> **Description of the task**:
Going through the data below, copy out each line where the word "settings" shows up.

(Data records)
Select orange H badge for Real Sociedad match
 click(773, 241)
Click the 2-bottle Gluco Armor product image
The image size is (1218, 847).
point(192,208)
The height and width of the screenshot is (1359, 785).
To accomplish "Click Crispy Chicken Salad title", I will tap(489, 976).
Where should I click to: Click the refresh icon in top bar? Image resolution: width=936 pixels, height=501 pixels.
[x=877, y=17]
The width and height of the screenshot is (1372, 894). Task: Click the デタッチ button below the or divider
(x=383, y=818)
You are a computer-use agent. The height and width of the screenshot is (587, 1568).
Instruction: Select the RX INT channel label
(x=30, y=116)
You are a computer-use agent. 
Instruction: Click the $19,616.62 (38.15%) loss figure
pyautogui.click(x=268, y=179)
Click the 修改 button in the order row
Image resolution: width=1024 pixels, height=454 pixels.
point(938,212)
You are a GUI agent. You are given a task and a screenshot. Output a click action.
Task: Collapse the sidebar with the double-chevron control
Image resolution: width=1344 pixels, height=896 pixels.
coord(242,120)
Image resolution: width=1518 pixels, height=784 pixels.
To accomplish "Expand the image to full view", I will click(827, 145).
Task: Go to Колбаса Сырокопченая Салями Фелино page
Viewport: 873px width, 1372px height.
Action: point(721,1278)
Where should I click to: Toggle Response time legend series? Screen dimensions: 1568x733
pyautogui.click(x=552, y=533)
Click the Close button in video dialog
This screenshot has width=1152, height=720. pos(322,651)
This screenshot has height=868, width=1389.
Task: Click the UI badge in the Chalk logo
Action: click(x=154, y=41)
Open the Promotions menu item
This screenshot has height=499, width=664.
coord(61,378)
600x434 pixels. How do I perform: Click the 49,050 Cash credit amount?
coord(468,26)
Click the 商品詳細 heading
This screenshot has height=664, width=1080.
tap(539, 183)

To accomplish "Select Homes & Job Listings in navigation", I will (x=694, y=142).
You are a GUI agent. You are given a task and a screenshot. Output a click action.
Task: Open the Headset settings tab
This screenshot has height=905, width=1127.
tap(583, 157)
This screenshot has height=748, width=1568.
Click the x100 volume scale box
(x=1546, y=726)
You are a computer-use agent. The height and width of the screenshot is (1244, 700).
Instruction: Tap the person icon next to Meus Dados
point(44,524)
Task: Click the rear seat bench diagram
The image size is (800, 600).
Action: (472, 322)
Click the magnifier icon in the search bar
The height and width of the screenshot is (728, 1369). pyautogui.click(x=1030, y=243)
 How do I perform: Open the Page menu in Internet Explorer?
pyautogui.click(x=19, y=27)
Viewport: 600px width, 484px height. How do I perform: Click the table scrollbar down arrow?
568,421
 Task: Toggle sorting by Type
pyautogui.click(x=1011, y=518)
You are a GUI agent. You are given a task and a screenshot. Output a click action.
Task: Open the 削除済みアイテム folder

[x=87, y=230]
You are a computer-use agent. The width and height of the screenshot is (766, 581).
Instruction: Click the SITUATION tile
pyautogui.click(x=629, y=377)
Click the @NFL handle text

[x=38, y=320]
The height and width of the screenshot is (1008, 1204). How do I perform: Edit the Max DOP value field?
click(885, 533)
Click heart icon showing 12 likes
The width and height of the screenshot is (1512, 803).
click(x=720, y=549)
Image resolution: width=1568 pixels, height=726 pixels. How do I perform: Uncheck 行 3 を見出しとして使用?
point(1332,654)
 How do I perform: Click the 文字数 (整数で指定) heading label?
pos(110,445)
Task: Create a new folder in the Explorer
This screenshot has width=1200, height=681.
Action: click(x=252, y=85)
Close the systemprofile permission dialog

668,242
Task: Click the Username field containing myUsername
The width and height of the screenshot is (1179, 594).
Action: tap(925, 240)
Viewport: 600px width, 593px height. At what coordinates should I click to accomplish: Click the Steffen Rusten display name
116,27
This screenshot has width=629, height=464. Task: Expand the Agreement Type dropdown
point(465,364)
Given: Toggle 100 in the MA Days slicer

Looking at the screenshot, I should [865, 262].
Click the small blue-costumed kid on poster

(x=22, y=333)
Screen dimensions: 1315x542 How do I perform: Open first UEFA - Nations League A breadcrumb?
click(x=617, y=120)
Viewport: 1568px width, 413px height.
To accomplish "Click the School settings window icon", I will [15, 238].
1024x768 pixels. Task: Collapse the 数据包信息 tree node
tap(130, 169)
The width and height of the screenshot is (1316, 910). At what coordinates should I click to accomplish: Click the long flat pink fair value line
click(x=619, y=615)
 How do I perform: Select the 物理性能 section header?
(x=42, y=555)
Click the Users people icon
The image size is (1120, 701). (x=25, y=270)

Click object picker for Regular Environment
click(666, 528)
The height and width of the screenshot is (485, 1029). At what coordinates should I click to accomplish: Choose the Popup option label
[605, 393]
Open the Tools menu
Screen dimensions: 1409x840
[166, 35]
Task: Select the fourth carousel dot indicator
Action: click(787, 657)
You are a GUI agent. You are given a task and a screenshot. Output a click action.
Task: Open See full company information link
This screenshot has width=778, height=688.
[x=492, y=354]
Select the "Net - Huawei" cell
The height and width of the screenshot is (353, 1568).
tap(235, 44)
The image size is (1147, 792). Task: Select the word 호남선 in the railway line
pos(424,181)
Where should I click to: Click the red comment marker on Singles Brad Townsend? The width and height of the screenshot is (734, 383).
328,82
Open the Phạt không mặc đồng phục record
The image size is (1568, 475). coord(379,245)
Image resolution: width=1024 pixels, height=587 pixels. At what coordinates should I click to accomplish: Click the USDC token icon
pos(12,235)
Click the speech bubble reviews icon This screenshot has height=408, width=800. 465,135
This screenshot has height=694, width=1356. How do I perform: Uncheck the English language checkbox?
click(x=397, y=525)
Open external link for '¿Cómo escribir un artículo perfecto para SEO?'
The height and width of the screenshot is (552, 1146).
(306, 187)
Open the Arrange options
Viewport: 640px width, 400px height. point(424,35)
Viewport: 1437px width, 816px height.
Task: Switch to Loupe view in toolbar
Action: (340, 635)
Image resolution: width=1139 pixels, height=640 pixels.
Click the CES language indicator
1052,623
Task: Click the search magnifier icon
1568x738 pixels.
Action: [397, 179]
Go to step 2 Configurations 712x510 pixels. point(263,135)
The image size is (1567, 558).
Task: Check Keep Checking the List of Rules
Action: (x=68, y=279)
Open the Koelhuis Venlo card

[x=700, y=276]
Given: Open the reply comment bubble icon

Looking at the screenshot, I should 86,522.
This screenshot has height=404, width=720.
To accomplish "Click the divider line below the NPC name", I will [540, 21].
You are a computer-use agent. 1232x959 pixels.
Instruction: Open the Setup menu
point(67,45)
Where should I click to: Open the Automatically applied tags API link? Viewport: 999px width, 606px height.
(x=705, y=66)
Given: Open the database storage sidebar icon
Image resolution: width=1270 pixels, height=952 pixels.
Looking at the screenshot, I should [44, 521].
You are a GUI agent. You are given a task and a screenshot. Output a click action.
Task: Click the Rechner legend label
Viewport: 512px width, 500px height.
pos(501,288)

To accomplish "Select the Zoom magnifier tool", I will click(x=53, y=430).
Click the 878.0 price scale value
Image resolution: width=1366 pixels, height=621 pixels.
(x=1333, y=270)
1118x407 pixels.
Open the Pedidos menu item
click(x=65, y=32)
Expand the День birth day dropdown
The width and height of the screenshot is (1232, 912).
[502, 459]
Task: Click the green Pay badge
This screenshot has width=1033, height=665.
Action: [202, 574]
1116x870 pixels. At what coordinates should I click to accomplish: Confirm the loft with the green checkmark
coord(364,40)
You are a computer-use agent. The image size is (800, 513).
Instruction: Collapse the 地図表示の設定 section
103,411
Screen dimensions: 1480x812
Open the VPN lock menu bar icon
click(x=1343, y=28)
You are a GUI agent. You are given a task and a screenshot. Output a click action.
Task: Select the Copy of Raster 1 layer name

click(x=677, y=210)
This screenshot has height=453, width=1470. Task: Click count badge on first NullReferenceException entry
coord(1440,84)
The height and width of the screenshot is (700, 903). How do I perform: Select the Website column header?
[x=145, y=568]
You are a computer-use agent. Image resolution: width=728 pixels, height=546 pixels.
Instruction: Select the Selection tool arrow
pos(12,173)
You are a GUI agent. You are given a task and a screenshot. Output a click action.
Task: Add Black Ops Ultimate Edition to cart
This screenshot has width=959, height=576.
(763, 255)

> **Your solution**:
Task: Open the Headset settings tab
To accomplish "Click the School settings window icon", I will [15, 238].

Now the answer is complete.